Human Physiology

Physiology is the study of normal function within living creatures. It is the most fascinating and ancient branch of science.

Physiology is fascinating because, it unfolds the mystery of complicated functional aspects of individual organ in the body.

It is ancient because it exists ever since the origin of life. even before knowing the language, culture, and society, the man knew about hunger, thirst, pain, and fear which are the basic of physiology.

Physiology is defined as the study of functions of various system and different organs of the body. physiology has the latin roots. the latin roots physio- generally means ‘physical‘, logy- means ‘ study’, so physiology is the study of the function of body parts and the body as a whole.
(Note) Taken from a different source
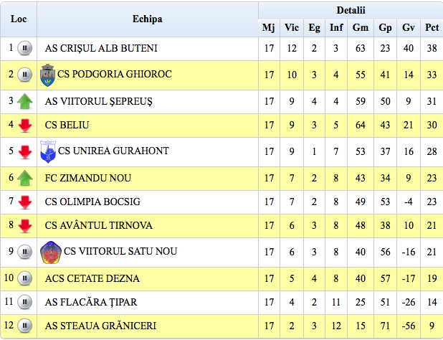This screenshot has height=340, width=443.
Task: Click red down arrow beside CS Avântul Tirnova
Action: pos(25,227)
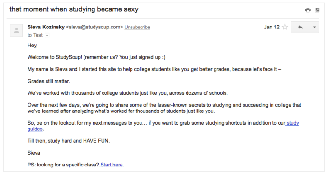
Task: Print this email with the printer icon
Action: click(308, 10)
Physiology deals with just about alive everything that keeps us active and working.

Jean Fernel (1497-1558) a French physician, who first introduced the term “physiology” from ancient Greek meaning ‘study of nature, origins’.

Biological Systems

 biological system in human physiology

The major systems covered in the study of human physiology are as follows:

  • Circulatory system – including the heart, the blood vessels, properties of the blood, and how circulation works in sickness and health.
  • Digestive/excretory system – charting the movement of solids from the mouth to the anus; this includes the study of the spleen, liver, and pancreas, the conversion of food into fuel, and its final exit from the body.
  • Endocrine system – the study of endocrine hormones that carry signals throughout the organism, helping it to respond in concert. The principal endocrine glands – the pituitary, thyroid, adrenals, pancreas, parathyroids, and gonads – are a major focus, but nearly all organs release endocrine hormones.
  • Immune system – The body’s natural defense system is comprised of white blood cells, the thymus, and lymph systems. A complex array of receptors and molecules combine to protect the host from attacks by pathogens. Molecules such as antibodies and cytokines feature heavily.
  • Integumentary system – the skin, hair, nails, sweat glands, and sebaceous glands (secreting an oily or waxy substance).
  • Musculoskeletal system – the skeleton and muscles, tendons, ligaments, and cartilage. Bone marrow – where red blood cells are made – and how bones store calcium and phosphate are included.
  • Nervous system – the central nervous system (brain and spinal cord) and the peripheral nervous system. The study of the nervous system includes research into the senses, memory, emotion, movement, and thought.
  • Renal/urinary system – including the kidneys, ureters, bladder, and urethra, this system removes water from the blood, produces urine, and carries away waste.
  • Reproductive system – consisting of the gonads and the sex organs. The study of this system also includes investigating the way a fetus is created and nurtured for 9 months.
  • Respiratory system – consisting of the nose, nasopharynx, trachea, and lungs. This system brings in oxygen and expels carbon dioxide and water.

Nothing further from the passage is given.